§ **Problem to solve**
Transcribe the lines exactly, beginning with the one that contains "You are a GUI" and ending with the final line of the records. Do not transcribe pictures.

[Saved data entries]
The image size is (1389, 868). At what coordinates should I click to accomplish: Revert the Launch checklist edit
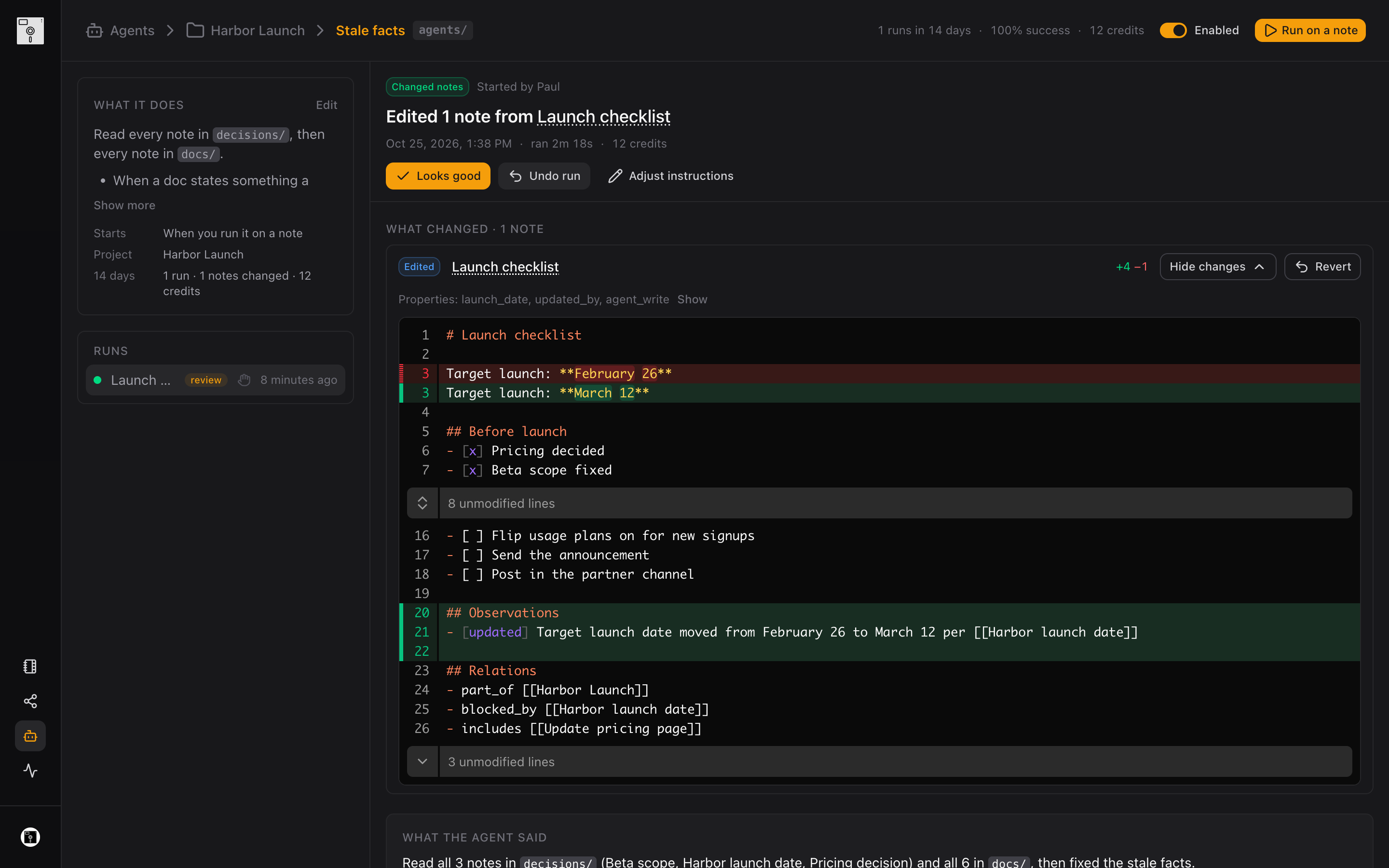(1322, 267)
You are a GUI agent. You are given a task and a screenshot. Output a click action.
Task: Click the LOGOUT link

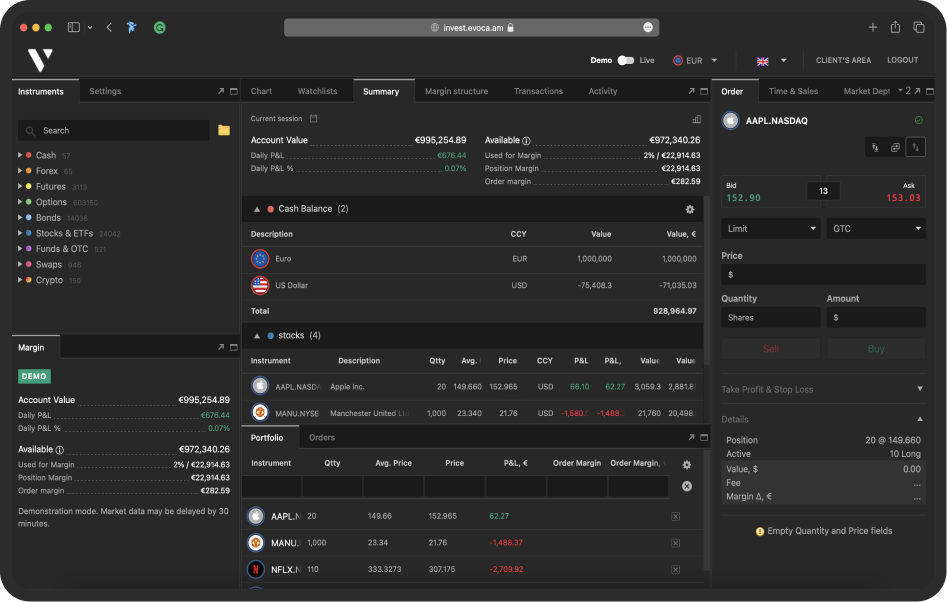(902, 61)
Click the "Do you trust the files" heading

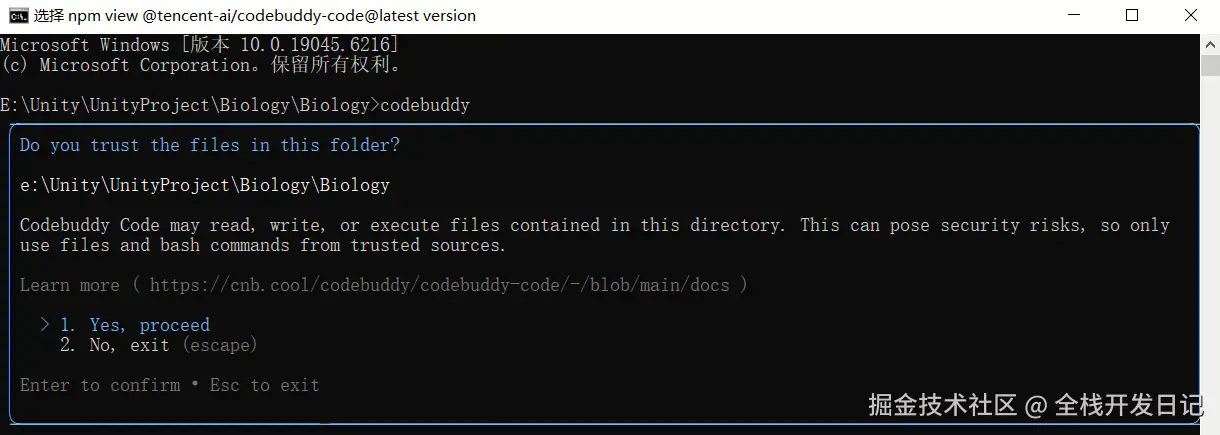[x=209, y=145]
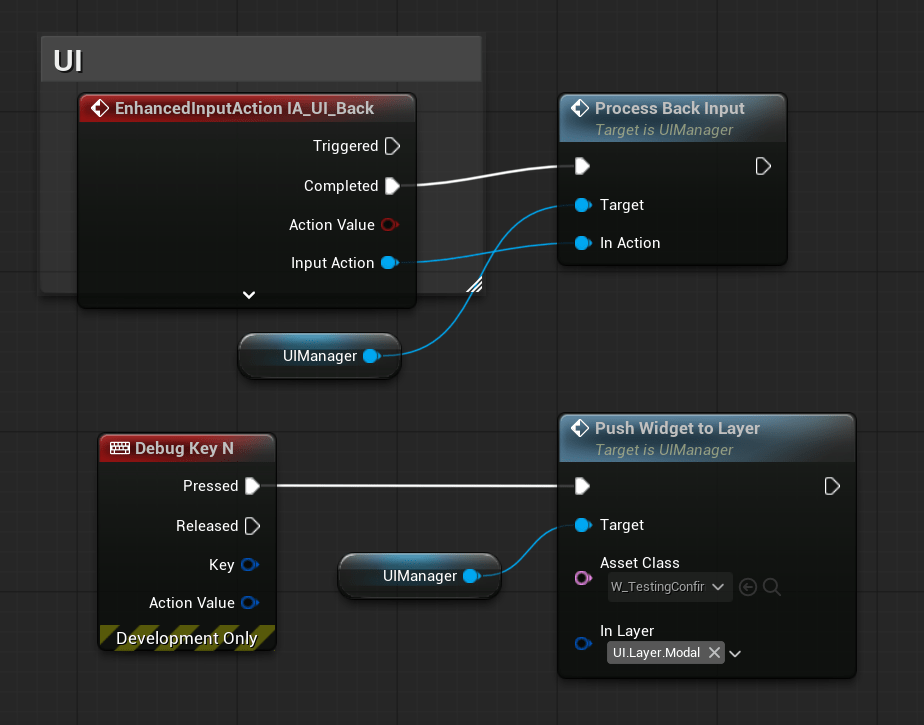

§ **Exercise result**
You are a GUI agent. You are given a task and a screenshot. Output a click action.
Task: Click the LOGOUT link

(902, 61)
Click the "Do you trust the files" heading

[x=209, y=145]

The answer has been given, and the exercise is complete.